* What to produce
If a line in the records contains the word "Given", count it; state the resulting number and nothing more.
BEGIN Input data
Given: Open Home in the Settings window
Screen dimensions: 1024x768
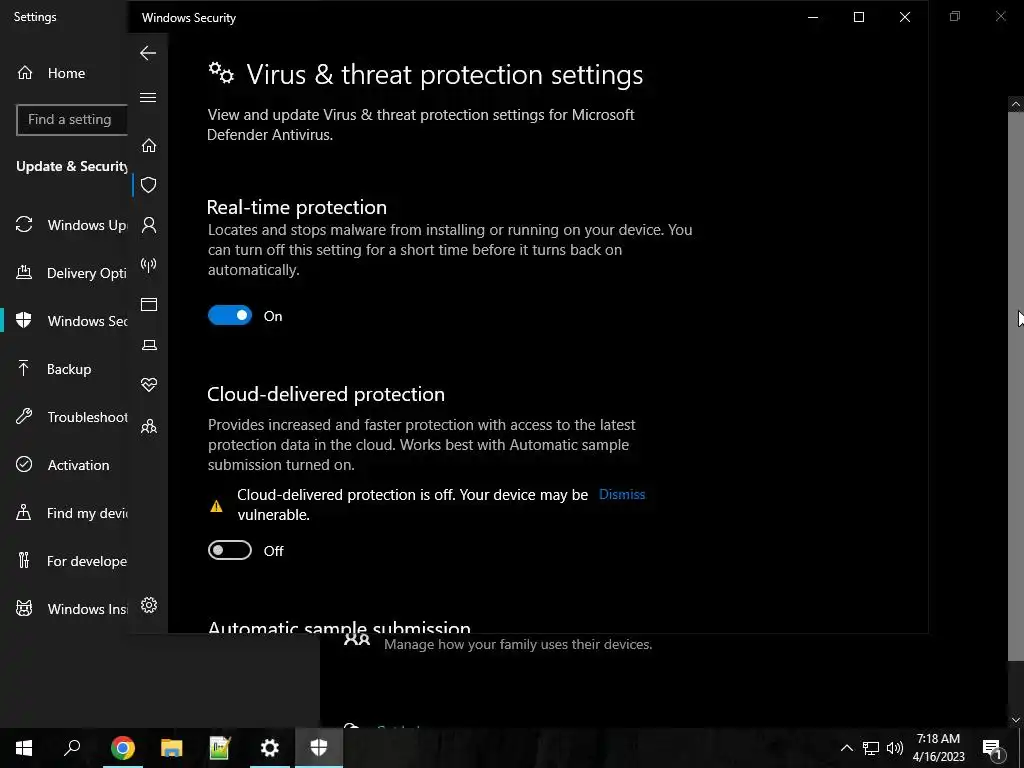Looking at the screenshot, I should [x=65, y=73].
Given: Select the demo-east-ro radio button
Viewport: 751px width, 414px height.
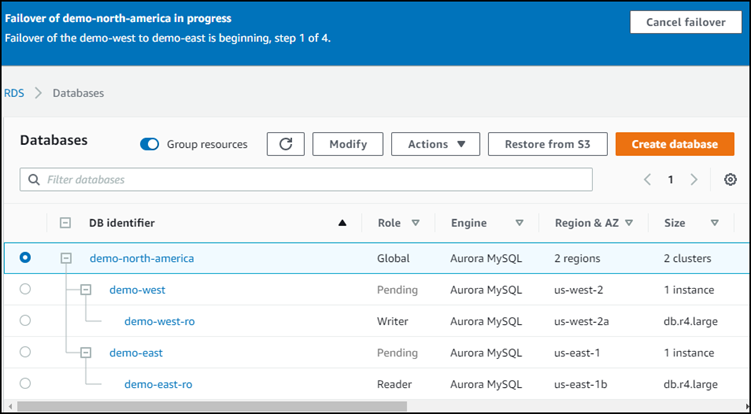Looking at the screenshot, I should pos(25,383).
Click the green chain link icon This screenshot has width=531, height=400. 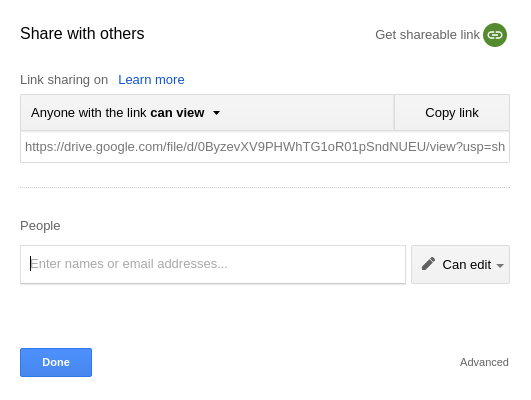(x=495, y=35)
END Input data
BEGIN Input data
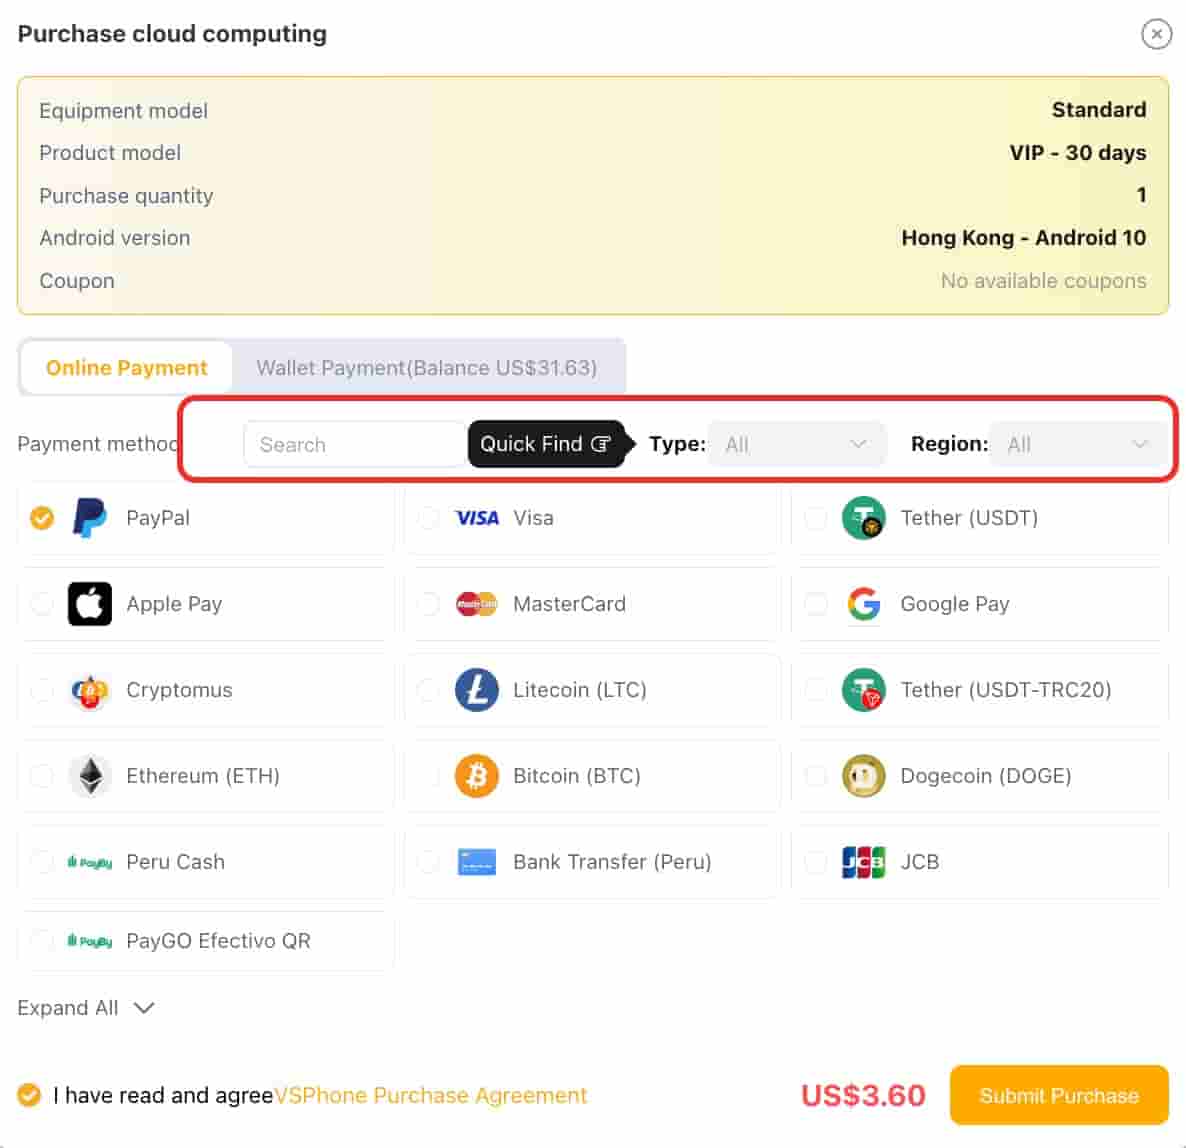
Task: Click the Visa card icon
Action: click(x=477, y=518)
END Input data
BEGIN Input data
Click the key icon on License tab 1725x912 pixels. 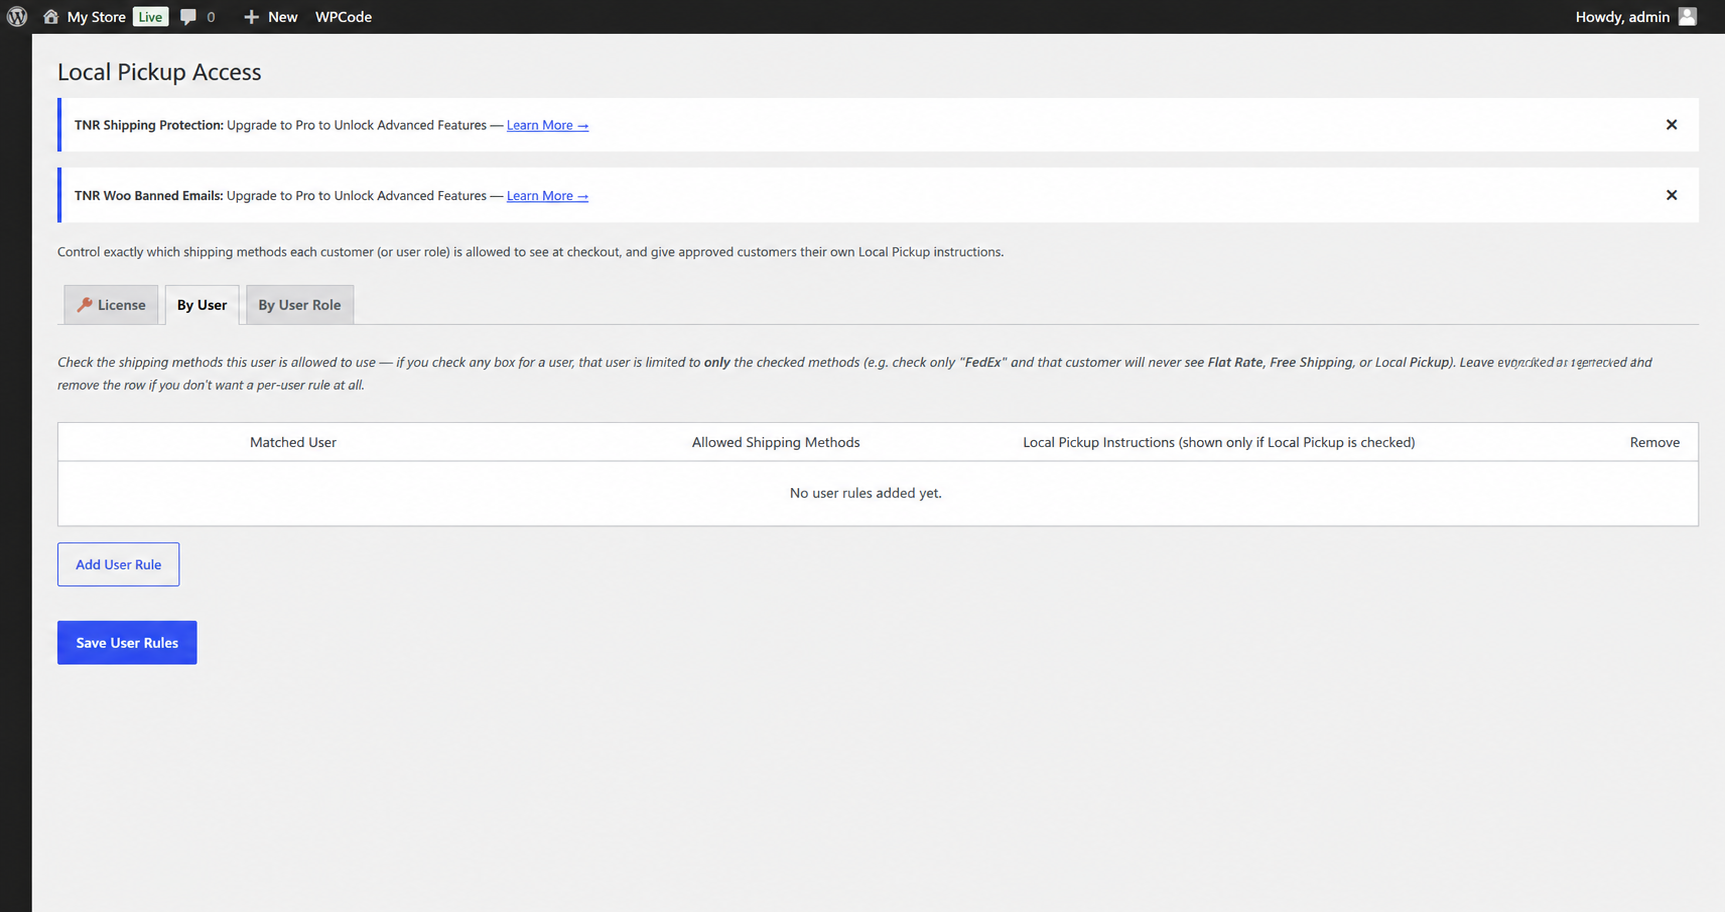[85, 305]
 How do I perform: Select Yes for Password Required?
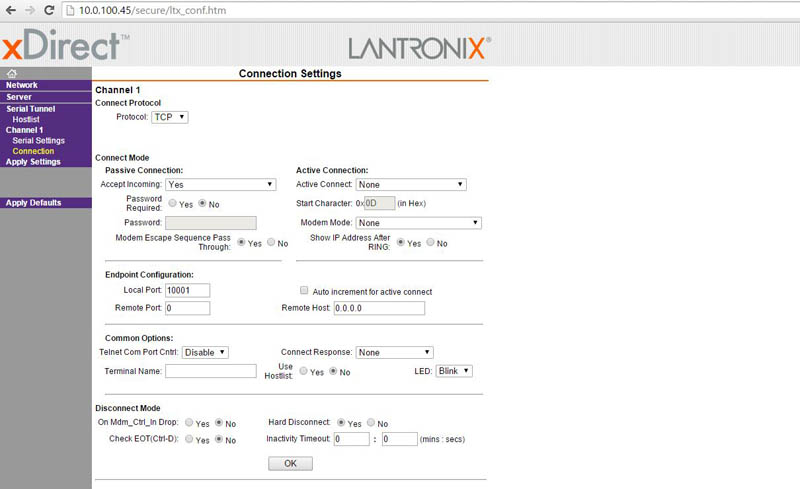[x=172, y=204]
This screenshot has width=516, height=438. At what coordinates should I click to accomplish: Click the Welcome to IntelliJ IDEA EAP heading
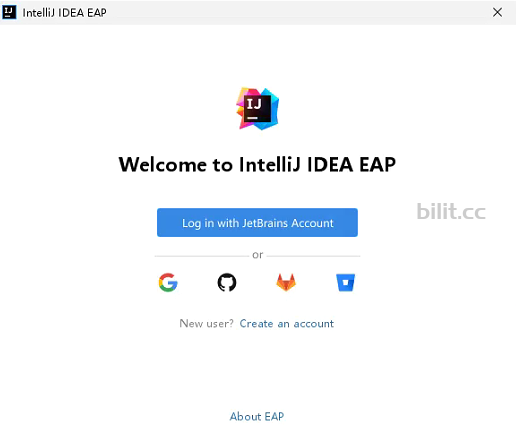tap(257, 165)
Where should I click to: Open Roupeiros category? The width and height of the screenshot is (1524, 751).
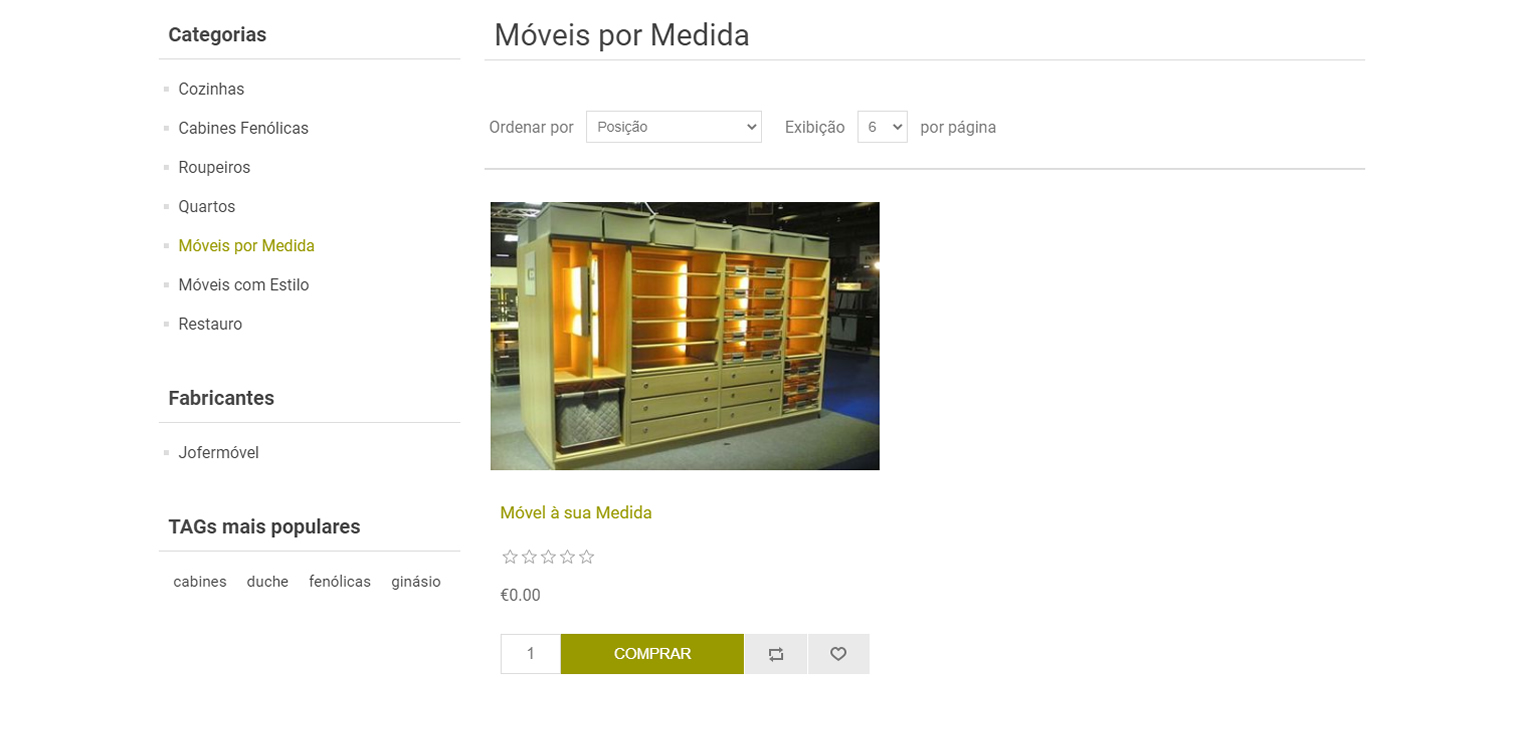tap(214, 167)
END Input data
* Response box
2